The judgement of the German Federal Court of Justice (BGH) from 10 April 2024 (VIII ZR 161/23) was based on the following facts: In 2021, the defendant sold the plaintiff an almost 40-year-old used car “to the exclusion of any liability for material defects”. The parties agreed, among other things, that the air conditioning system of the classic car would be in “perfect” working order within the meaning of Section 434 (1) sentence 1 of the German Civil Code (BGB) (now Section 434 (1), (2) sentence 1 no. 1 of the BGB). Shortly after receiving the vehicle, the plaintiff discovered that the air conditioning system was defective and had it repaired for several thousand euros. The plaintiff demanded compensation from the defendant for the repair costs for the air conditioning system on the grounds that the defect had already existed at the time of the transfer of risk.
Assessment of the lower court
The competent lower courts had initially denied the plaintiff’s claim with reference to the exclusion of warranty agreed between the parties.
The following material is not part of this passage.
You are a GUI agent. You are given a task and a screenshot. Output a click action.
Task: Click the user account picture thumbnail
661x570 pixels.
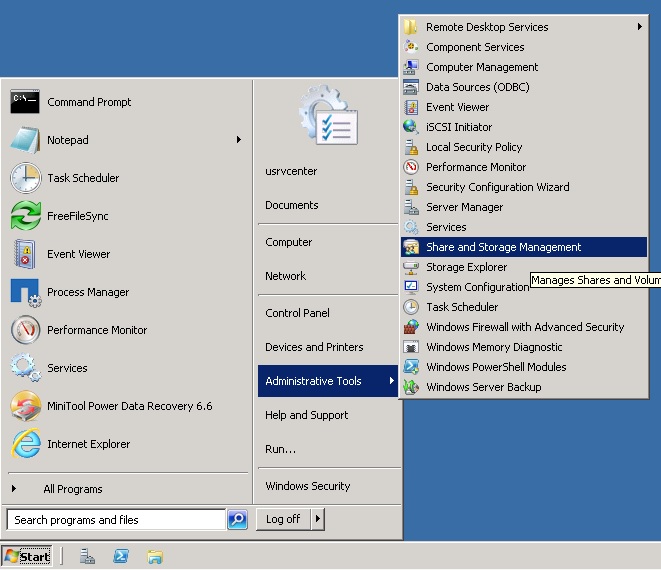point(327,118)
It was argued that the exclusion in the present case also applied exceptionally to the absence of a quality, as the wear and tear of certain components had to be expected in such a used vehicle despite the quality agreement due to its advanced age and the plaintiff should therefore not have expected that the air conditioning system would still function.
Correction by the BGH
The VIII. Civil Senate of the BGH was not convinced by this reasoning. With its judgement it confirmed the highest court case law on the scope of contractually agreed warranty exclusions. In doing so, it clarified once again that warranty exclusions for material defects do not generally apply to the absence of an agreed quality. Rather, from the court’s point of view, such an exclusion can only relate to defects that are contrary to the (contractually assumed or customary) use of the item, Section 434 (1) sentence 2 old version. In short: Anyone who promises the existence of a certain quality cannot simultaneously invoke a warranty exclusion for the absence of that quality. Agreements on quality would otherwise lose their “meaning and value”, according to the BGH.
Exceptions to the principle that warranty exclusions for material defects do not refer to the absence of an agreed-upon quality are basically conceivable. However, the way in which the lower court had justified the exception did not apply in this case. In this context, the BGH referred, among other things, to the clear description of the air conditioning system as “flawless”. With this wording, the buyer could expect a fully functional item, even as a component of an almost 40-year-old classic car.
Conclusion
The decision emphasises the value of an individual quality agreement in sales law and that warranty exclusions can have limits even without an express provision. In this context, it is interesting to see whether the facts of the case would still be decided in the same way on the basis of the new version of Section 434 of the BGB, which equates the agreed quality (subjective requirements) with the non-agreed qualities (objective requirements).
In any case, the decision already has practical implications: When selling goods, the wording on the characteristics of the goods (agreed quality) should be checked carefully and precisely. This applies in particular to documents that are frequently used but regularly neglected from a legal perspective, such as data sheets, requirement specifications and drawings of products that become part of the contract. In case of doubt, no warranty exclusion will provide protection if the properties specified therein are not present.